[Task to complete] From the line that contains "is (908, 523)." through the line that contains "Viewport: 640px width, 430px height.", output every line of the listing below exactly and leave out all the rest.

****************************************

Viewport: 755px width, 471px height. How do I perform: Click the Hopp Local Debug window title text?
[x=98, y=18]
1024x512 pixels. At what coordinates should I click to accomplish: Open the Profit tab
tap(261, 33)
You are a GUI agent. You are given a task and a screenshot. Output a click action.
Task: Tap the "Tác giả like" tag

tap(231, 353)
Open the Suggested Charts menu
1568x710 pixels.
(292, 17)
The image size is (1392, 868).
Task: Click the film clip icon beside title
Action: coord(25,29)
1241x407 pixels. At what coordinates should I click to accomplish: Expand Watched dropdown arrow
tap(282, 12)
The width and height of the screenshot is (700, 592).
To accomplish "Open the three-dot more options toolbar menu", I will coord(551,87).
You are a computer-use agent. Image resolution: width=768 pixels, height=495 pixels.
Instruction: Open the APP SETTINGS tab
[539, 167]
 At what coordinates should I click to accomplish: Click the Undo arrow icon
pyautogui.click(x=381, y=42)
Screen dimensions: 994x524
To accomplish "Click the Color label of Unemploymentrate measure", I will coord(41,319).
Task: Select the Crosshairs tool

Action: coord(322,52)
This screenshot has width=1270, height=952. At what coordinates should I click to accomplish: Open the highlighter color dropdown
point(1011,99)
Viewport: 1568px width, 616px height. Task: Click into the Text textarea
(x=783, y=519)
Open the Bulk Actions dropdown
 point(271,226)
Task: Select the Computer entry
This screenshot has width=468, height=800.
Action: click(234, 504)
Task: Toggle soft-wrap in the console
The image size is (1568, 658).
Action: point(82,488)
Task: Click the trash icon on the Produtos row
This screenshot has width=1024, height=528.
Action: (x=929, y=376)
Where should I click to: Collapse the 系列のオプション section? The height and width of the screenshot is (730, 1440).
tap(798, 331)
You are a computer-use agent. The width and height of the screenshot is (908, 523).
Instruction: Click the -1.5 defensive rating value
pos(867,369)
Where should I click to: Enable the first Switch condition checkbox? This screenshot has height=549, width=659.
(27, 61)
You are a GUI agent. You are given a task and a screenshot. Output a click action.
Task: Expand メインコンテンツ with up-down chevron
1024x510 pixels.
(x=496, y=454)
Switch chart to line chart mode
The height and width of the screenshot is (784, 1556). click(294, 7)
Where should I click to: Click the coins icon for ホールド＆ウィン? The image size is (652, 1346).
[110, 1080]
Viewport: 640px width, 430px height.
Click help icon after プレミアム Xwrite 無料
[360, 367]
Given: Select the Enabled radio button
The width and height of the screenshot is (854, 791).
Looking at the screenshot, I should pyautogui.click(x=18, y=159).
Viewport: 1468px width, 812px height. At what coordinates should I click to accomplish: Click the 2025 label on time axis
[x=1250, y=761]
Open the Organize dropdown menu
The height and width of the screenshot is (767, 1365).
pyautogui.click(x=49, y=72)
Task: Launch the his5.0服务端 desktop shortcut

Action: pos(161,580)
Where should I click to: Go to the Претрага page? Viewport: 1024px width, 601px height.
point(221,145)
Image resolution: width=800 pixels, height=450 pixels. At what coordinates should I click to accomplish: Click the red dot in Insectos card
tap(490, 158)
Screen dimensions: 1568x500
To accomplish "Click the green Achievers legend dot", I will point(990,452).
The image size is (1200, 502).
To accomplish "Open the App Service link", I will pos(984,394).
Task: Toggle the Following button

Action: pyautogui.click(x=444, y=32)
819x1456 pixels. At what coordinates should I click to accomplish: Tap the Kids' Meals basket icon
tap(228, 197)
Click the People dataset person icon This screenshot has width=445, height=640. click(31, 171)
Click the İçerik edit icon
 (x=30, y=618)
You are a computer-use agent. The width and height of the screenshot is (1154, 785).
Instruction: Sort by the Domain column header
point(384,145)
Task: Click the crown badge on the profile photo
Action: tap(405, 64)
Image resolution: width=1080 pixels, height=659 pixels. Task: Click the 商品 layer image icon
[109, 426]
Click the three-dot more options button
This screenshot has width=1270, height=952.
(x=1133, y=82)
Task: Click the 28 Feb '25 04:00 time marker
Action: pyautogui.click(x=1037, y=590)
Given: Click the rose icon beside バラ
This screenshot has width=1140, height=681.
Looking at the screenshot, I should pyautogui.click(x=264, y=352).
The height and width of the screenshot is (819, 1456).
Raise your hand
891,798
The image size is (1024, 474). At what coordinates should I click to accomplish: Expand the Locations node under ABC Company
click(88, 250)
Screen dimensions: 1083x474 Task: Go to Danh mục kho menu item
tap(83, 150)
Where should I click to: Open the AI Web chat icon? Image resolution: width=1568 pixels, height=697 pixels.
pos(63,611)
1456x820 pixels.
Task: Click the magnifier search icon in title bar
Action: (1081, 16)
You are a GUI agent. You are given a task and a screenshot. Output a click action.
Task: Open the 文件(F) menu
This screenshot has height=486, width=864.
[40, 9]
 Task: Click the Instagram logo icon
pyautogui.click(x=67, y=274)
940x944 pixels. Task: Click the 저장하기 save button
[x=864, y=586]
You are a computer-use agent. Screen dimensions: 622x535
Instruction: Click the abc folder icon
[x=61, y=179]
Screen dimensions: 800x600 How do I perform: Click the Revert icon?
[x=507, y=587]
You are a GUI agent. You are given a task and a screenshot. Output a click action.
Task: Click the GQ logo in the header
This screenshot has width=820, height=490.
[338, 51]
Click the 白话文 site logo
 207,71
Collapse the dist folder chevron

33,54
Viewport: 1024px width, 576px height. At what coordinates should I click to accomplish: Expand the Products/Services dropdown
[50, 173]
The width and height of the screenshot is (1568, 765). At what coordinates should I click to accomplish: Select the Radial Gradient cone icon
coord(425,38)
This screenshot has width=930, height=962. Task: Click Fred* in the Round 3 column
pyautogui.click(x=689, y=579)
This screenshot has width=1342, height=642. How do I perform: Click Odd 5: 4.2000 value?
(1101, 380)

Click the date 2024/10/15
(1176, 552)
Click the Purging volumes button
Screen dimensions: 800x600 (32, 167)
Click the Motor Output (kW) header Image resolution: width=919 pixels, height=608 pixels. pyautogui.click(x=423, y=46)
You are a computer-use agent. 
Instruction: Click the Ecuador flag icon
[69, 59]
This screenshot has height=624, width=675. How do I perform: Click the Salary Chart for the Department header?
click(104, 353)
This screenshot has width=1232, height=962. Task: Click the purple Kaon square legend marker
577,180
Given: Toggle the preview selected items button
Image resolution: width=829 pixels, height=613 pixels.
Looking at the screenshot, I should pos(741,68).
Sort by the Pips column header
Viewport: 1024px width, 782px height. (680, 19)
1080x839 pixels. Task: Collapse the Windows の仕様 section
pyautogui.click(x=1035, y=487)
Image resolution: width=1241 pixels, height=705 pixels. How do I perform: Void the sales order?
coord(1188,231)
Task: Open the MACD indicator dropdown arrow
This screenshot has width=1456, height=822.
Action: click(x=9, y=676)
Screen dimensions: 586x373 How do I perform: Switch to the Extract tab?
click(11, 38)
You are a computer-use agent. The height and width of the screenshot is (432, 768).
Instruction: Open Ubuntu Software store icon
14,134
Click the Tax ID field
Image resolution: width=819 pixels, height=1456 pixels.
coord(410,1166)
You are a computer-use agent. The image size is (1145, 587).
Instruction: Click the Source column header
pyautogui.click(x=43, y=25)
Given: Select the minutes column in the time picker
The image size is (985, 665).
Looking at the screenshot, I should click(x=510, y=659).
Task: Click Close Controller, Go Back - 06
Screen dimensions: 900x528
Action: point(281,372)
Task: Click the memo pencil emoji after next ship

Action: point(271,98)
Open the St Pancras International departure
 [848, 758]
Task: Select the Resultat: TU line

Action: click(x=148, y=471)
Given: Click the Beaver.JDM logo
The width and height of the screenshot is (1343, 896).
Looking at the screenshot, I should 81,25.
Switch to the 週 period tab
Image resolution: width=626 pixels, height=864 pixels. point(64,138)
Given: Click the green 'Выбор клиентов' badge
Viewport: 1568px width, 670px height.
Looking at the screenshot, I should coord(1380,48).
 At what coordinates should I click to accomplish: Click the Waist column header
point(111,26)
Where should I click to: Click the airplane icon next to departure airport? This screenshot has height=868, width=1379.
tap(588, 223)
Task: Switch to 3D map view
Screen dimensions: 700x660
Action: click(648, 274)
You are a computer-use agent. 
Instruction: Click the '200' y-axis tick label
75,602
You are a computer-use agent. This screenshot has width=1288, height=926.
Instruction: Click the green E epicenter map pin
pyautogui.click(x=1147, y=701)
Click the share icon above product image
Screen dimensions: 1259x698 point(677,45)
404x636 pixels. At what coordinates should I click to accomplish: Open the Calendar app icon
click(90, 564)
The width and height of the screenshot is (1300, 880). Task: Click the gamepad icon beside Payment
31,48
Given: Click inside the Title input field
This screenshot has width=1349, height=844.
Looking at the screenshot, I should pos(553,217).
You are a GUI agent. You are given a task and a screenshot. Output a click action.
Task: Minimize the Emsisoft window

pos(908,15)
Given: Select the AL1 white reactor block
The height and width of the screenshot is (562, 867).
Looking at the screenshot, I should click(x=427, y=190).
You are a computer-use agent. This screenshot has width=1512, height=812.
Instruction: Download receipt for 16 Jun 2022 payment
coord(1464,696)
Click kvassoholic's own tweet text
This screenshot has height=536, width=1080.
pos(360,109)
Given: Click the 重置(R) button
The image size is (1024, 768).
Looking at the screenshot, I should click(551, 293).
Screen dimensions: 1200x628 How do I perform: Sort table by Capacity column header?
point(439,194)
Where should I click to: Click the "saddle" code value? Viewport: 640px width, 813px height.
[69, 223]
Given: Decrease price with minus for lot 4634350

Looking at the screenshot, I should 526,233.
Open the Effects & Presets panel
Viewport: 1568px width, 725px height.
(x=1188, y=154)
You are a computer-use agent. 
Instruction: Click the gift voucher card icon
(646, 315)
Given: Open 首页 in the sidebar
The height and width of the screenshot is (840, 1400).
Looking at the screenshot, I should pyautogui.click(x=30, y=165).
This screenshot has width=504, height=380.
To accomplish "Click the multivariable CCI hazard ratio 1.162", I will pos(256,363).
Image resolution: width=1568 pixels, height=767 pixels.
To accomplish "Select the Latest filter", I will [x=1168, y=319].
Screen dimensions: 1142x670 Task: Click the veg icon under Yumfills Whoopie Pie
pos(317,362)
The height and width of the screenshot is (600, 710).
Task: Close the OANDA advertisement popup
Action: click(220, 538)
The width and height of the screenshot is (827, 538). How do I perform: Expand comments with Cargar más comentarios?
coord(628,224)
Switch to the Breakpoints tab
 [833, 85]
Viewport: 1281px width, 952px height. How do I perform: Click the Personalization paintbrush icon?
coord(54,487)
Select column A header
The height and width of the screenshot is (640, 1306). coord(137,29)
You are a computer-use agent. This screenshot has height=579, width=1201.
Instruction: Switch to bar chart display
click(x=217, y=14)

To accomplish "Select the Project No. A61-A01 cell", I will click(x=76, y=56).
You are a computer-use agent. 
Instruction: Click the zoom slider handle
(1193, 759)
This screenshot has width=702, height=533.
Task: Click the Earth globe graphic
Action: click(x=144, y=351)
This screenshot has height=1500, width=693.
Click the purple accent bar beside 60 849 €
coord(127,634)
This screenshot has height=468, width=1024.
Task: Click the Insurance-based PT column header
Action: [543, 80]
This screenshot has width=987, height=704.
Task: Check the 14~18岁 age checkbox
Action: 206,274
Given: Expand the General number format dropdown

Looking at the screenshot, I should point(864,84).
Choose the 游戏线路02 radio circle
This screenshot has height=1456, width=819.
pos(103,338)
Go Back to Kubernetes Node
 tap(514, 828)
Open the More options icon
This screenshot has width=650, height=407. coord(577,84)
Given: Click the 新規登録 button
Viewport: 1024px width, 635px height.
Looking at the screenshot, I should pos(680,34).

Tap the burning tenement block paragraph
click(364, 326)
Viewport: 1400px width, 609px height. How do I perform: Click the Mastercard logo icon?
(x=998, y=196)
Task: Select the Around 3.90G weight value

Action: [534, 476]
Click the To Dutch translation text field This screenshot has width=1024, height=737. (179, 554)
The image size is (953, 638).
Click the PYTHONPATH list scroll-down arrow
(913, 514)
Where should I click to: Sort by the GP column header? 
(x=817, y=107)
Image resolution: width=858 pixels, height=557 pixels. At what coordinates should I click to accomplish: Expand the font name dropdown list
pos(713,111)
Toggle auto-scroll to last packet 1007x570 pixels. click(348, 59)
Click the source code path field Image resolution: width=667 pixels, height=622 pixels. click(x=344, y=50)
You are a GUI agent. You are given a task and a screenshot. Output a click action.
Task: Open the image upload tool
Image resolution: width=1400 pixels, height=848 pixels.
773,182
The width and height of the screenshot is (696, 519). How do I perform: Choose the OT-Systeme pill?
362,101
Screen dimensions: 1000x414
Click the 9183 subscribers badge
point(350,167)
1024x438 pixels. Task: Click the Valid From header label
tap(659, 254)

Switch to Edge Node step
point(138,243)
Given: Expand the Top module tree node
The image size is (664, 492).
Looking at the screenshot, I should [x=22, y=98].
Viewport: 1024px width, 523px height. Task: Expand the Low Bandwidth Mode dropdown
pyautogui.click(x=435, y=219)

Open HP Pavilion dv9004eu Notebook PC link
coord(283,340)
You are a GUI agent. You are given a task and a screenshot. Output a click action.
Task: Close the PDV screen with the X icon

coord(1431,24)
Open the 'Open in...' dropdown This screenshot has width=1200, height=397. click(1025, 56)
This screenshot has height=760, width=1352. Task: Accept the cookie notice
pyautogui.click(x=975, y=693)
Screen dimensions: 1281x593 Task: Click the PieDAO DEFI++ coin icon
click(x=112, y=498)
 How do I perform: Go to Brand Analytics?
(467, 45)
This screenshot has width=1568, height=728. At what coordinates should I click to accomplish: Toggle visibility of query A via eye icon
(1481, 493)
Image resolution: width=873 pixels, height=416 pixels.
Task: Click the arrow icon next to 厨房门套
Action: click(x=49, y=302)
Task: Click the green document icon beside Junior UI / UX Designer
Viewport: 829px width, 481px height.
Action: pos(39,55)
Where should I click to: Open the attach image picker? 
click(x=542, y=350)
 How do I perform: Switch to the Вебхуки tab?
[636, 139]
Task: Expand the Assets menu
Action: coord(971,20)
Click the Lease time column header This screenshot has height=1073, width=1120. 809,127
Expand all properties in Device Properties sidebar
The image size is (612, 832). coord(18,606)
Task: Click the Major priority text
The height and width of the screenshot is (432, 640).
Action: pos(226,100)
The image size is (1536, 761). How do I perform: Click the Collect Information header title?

****************************************

[Result of the exercise]
You are a computer-use agent. The width and height of the screenshot is (908, 523).
Instruction: Click the -1.5 defensive rating value
pos(867,369)
Where should I click to: Enable the first Switch condition checkbox? This screenshot has height=549, width=659.
(27, 61)
You are a GUI agent. You are given a task and a screenshot. Output a click action.
Task: Expand メインコンテンツ with up-down chevron
1024x510 pixels.
(x=496, y=454)
Switch chart to line chart mode
The height and width of the screenshot is (784, 1556). click(294, 7)
Where should I click to: Click the coins icon for ホールド＆ウィン? The image size is (652, 1346).
[110, 1080]
Viewport: 640px width, 430px height.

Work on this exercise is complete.